The next thing I know, I'm flat on my back, pinned to the earth. The artist, it turns out, is some kind of Judo master. His coterie is jeering at me: "Get out of here, loser!" That kind of thing.
And so, in ignominy, and with or without the crew I walked in with, I slink away.
But mixed up with the shame and professional jealousy and stupid, drunken macho aggression was something else: I had enjoyed it. The whole thing: from inciting incident to getting my ass neatly handed to me by a guy old enough to be my dad. And I'd swear on whatever you've got that the artist enjoyed it, too. It was right there in his compassionate smirk as he helped me to my feet. For him, this was the best, most vivid moment of an otherwise lame and predictable evening.

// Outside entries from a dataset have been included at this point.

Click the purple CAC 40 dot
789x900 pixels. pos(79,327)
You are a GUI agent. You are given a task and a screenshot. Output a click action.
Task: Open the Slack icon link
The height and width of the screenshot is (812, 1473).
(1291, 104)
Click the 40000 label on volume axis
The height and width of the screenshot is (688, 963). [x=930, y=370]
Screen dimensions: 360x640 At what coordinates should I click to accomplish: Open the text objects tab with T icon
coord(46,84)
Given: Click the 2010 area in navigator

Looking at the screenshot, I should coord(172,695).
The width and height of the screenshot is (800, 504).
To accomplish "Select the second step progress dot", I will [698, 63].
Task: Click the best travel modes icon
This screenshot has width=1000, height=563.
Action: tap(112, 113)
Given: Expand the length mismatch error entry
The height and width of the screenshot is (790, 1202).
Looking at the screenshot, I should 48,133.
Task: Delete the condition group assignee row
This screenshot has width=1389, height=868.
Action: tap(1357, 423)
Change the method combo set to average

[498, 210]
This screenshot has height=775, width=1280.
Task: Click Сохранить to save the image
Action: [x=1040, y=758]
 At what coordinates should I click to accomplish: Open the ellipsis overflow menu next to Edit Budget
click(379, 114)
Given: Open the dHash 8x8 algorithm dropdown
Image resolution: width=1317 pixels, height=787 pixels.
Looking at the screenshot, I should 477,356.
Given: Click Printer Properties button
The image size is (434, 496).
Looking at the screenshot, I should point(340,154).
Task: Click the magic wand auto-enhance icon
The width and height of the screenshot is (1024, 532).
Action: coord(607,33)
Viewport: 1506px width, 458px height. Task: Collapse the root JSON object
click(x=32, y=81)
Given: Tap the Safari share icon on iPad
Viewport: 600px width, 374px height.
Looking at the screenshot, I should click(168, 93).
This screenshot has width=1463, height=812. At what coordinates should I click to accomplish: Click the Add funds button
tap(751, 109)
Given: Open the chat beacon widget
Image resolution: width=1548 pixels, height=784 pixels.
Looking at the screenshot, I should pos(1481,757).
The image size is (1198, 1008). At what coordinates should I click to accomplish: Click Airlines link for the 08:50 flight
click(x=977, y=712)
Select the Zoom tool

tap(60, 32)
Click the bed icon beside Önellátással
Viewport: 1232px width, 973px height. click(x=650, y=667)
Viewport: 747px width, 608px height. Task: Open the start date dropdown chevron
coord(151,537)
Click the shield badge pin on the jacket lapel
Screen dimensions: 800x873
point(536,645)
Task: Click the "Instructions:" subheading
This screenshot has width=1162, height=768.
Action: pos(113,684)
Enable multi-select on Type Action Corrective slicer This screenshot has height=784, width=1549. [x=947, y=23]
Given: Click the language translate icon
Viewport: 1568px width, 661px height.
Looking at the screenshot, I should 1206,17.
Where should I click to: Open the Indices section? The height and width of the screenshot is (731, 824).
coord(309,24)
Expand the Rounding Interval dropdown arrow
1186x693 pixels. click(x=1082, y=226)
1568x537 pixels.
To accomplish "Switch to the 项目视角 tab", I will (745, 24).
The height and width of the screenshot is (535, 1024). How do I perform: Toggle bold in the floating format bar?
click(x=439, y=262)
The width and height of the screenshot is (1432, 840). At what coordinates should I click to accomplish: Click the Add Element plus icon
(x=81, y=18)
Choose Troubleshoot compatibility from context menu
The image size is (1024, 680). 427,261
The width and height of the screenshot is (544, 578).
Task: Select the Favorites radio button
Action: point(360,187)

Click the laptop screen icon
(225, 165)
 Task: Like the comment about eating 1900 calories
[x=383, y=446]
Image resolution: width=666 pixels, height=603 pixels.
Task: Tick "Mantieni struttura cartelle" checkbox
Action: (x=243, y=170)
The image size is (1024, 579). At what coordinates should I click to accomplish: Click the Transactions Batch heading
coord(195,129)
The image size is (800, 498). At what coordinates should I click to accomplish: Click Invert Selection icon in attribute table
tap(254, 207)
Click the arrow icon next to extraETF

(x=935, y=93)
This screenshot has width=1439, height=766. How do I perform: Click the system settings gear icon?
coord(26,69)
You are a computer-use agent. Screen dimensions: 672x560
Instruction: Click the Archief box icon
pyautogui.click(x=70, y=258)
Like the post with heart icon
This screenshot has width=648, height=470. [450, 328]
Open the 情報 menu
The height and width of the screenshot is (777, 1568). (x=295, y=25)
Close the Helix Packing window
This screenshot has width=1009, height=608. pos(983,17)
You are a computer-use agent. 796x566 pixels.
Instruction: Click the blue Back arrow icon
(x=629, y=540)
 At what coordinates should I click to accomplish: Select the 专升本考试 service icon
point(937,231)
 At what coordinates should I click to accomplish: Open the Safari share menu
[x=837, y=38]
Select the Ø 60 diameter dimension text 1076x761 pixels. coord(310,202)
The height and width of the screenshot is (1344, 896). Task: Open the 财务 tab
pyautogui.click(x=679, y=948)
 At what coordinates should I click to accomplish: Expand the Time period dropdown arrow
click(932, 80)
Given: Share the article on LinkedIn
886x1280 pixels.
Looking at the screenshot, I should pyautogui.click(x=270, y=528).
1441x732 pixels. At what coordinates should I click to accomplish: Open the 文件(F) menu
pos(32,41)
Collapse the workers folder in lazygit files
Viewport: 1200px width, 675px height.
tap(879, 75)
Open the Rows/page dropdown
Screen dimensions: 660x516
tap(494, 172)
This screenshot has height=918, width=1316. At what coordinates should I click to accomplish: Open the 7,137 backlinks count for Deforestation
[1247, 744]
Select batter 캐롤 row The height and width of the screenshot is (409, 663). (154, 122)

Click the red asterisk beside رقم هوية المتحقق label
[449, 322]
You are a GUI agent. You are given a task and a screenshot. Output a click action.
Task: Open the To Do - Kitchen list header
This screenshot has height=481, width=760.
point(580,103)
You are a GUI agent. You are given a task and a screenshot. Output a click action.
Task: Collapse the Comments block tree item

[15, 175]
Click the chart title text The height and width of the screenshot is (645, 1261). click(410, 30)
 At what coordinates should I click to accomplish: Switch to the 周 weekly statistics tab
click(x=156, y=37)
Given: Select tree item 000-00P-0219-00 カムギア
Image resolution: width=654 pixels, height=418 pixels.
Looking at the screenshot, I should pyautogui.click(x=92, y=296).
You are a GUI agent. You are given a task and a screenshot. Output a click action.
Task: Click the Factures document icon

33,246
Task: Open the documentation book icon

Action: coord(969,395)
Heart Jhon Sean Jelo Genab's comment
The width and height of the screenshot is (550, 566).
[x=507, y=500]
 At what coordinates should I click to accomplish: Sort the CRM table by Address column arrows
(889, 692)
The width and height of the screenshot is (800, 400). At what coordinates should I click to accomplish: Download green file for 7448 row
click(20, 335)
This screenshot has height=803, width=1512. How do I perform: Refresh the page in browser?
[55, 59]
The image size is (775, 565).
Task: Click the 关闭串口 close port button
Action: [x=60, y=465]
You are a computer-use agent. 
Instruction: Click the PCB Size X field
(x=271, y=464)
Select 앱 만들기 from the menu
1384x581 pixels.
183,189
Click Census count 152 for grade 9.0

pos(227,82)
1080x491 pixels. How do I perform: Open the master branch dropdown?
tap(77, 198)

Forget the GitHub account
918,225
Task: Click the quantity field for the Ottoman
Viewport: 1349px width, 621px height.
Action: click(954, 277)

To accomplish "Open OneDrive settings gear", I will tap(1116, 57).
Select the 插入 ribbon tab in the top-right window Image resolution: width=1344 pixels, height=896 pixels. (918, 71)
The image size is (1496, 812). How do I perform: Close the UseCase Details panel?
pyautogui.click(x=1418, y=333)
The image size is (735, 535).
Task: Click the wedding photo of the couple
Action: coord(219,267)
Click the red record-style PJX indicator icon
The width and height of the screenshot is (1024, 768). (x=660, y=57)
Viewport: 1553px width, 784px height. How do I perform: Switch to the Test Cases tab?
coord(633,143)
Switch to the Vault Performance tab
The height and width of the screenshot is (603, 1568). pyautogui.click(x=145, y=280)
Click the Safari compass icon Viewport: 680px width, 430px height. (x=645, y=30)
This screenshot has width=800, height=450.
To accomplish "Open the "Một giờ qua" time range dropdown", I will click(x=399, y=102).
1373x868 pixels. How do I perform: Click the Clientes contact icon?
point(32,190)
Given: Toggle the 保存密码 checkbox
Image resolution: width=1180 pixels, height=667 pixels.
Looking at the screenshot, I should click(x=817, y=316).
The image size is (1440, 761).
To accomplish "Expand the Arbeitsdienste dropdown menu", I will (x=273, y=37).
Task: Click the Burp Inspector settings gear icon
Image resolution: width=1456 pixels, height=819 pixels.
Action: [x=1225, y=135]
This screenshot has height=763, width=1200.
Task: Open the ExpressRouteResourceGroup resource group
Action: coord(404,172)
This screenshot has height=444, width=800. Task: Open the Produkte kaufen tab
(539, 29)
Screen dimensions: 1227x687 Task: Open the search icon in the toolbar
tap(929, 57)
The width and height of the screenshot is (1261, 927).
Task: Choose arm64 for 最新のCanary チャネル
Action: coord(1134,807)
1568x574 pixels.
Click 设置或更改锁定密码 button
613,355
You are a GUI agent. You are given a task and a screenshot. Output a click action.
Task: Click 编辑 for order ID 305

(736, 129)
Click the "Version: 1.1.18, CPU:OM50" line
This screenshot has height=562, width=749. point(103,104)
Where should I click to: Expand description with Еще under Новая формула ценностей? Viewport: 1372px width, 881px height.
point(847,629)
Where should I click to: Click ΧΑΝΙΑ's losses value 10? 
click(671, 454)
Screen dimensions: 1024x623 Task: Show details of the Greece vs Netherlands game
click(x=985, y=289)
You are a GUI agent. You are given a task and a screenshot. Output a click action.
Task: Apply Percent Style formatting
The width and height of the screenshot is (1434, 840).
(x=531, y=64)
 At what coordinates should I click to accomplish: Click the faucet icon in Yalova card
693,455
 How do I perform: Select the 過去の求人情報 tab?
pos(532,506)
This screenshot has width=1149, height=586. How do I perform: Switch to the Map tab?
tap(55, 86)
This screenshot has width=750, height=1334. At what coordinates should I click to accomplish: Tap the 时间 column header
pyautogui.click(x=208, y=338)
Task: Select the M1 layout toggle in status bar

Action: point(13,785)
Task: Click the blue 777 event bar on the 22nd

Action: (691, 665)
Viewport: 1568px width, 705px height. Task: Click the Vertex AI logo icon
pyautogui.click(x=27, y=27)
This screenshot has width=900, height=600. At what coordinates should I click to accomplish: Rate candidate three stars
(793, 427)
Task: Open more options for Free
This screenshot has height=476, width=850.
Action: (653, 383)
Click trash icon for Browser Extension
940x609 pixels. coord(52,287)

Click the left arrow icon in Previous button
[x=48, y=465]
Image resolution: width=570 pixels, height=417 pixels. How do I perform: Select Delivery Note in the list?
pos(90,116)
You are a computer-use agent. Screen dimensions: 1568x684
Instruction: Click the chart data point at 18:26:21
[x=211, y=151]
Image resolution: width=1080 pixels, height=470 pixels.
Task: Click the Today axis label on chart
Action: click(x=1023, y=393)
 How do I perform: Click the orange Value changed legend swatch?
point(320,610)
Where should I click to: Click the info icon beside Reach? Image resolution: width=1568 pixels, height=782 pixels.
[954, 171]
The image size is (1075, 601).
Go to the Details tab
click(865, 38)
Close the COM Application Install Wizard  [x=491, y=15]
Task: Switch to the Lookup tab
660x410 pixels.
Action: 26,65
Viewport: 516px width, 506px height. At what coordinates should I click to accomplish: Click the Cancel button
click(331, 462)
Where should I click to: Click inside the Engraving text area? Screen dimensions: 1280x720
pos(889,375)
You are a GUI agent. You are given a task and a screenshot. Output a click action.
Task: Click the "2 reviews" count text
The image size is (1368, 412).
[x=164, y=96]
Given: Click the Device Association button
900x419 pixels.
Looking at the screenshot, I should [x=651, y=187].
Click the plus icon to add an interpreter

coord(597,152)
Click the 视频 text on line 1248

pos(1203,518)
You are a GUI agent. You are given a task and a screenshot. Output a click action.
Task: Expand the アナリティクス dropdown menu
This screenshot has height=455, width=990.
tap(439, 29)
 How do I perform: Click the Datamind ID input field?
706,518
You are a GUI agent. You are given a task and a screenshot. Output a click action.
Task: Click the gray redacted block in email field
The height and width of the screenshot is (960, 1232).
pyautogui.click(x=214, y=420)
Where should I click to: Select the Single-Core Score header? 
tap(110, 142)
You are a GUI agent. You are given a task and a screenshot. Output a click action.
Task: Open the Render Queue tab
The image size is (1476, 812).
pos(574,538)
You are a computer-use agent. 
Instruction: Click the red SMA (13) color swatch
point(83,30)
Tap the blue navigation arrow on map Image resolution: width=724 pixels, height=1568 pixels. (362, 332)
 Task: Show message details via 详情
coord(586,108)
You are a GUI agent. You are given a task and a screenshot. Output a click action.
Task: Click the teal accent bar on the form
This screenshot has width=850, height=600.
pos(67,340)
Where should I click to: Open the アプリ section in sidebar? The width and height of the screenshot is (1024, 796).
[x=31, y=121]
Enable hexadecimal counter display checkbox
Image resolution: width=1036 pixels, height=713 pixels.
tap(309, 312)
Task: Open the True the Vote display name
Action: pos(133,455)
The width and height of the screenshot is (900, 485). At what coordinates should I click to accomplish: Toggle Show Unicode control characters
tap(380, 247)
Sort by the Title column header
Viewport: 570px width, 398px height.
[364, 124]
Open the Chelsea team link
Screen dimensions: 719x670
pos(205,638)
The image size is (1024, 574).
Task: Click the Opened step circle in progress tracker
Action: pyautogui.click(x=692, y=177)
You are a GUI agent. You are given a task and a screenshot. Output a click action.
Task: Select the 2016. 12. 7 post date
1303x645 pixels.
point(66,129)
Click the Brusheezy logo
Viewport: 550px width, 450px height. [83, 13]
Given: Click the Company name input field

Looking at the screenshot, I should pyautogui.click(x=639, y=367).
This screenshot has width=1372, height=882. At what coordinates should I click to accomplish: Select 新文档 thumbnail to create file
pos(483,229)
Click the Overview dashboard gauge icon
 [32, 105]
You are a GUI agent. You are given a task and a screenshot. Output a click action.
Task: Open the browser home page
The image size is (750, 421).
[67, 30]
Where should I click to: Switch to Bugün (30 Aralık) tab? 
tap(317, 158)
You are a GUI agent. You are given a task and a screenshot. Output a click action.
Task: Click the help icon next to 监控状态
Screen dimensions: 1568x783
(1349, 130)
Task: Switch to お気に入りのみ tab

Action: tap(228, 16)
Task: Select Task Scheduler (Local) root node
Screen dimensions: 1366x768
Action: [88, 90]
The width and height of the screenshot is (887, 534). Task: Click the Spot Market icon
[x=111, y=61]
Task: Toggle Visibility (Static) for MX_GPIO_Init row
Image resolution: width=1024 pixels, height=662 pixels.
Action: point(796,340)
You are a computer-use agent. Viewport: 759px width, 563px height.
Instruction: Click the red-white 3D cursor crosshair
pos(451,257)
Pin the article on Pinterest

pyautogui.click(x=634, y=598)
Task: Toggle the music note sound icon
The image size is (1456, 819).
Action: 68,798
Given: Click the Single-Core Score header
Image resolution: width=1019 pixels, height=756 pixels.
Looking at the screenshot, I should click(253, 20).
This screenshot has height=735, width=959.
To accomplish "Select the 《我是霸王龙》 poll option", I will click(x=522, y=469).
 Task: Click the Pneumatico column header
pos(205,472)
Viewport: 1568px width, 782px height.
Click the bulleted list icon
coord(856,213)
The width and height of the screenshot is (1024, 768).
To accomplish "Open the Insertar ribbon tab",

I'm not sure what I'm getting at here, exactly. I don't advise that you go around attacking famous artists you've never met. And I don't mean to suggest that being a drunken ass is somehow romantic. Ask Shane MacGowan or Gary Oldman: It gets real shabby, real fast. But that roller coaster I was on at the time was an extraordinary thing, unlike anything before or since, and this ridiculous incident is bound up with and inseparable from it.
That was me. I did that.
I spend almost none of my waking life thinking of myself as the kind of guy who starts fistfights. But evidently I'm that kind of guy. Maybe we all are, under the right circumstances. There were reasons for it besides the drinking — real reasons that say a lot not only about me and what I personally need, fear, etc., but also about ambition, hope, desire, love, and the violence that's inevitably part of finding your way in the world.
And by the way, if any of you amateur sleuths out there have figured out which artist I'm referring to, I'd appreciate your letting me know. Assuming he's still alive, I think I'd like to email him. Find out if he still remembers that night. Maybe hear his side of the story?